To summon Rhii at this present moment is to track down the ambivalent relationships among the survival model for contemporary artists, the institution of art, and the global system. The core agent by which today’s contemporary art community is formed and operates is its supply-chain network. In the circulation system of commodity and capital, the model of supply and demand functions through the pursuit and accumulation of profit. In the art world where there are gaps between supply and demand, however, the supply-chain network tends to be more busily active to meet the demand. The recent expansion and diversification of the institution of art’s role are brought about by the need to maintain this supply-chain network. Accordingly, contemporary artists (in other words, makers, creators, or agents) fall into the situation in which they cannot cease to make new products in order to survive the supply-centered circulation system. The reality is that the element of solid materiality is disregarded for more rapid production and agile circulation. An artist can continue doing his/her work, pretending to be unaware of this condition. Yet Rhii puts aside her own work and lets herself become a level-headed platform designer to battle against the conditions and limits of art production, in order to secure not only her survival but also that of her artist colleagues, and the young sculptors who are forced to destroy their works.

《Love Your Depot》 by Rhii, where artistic imagination, which has been regarded as relevant solely to creative endeavors, is applied to an alternative economic system is a platform for the conceptualization and experimentation of contents as well as a sustainable system and infrastructure for works of art. For four months, the museum is freed from the given function of art viewing and is transformed into an “alternative platform” and a “living storage” for the artworks that are discarded and neglected by reality. This storage is not an unattended dark space that can do nothing but wait for supply and demand. Having broken through the darkness and revealing itself as it is to meet people, it is a storage that is alive as it communicates through its secondary activities related to its primary function and other contents. The artist’s plan to continue to work on this project not just in this show but for the next three years is the most practical and courageous response to the cry of “Come back!” attesting to her intent not to react to it temporarily or in a roundabout way. Despite the contradictions and limits of the institution and ecology of art, Rhii reexamines the ethics and conditions of creativity that an artist should uphold and mounts a challenge together for the invention of an alternative platform through which the destiny of temporary postponement can be defied.
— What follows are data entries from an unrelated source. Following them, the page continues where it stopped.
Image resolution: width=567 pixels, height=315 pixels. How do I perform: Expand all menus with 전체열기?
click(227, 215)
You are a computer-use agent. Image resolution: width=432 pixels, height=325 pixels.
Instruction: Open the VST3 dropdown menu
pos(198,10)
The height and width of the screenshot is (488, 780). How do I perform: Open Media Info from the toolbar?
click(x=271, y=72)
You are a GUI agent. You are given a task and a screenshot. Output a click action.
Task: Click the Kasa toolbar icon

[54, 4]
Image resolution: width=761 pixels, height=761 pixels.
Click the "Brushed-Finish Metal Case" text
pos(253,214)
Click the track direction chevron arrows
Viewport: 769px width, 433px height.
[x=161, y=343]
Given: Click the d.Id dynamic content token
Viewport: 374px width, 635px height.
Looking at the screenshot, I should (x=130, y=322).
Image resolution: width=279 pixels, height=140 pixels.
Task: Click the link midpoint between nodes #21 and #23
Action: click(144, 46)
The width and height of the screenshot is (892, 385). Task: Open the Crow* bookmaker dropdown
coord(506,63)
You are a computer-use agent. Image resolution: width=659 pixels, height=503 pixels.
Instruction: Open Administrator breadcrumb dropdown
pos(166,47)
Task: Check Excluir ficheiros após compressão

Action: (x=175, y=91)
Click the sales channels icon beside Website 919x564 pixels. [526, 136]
It is espoused that this “living storage” be a new territory where the anxiety that seizes us is overcome so that our uncertain present is stabilized and the time of our future is ensured.

 
1. Debora Cowen, The Deadly Life of Logistics, trans. Kwon Beomcheol, (Seoul: Galmuri, 2017).
2. Charles Esche, “What remains… ambivalent relationships (with people and things),” Jewyo Rhii: Night Studio, Sunjung Kim et al. (Seoul: SAMUSO, Workroom Press, 2013), 101–103.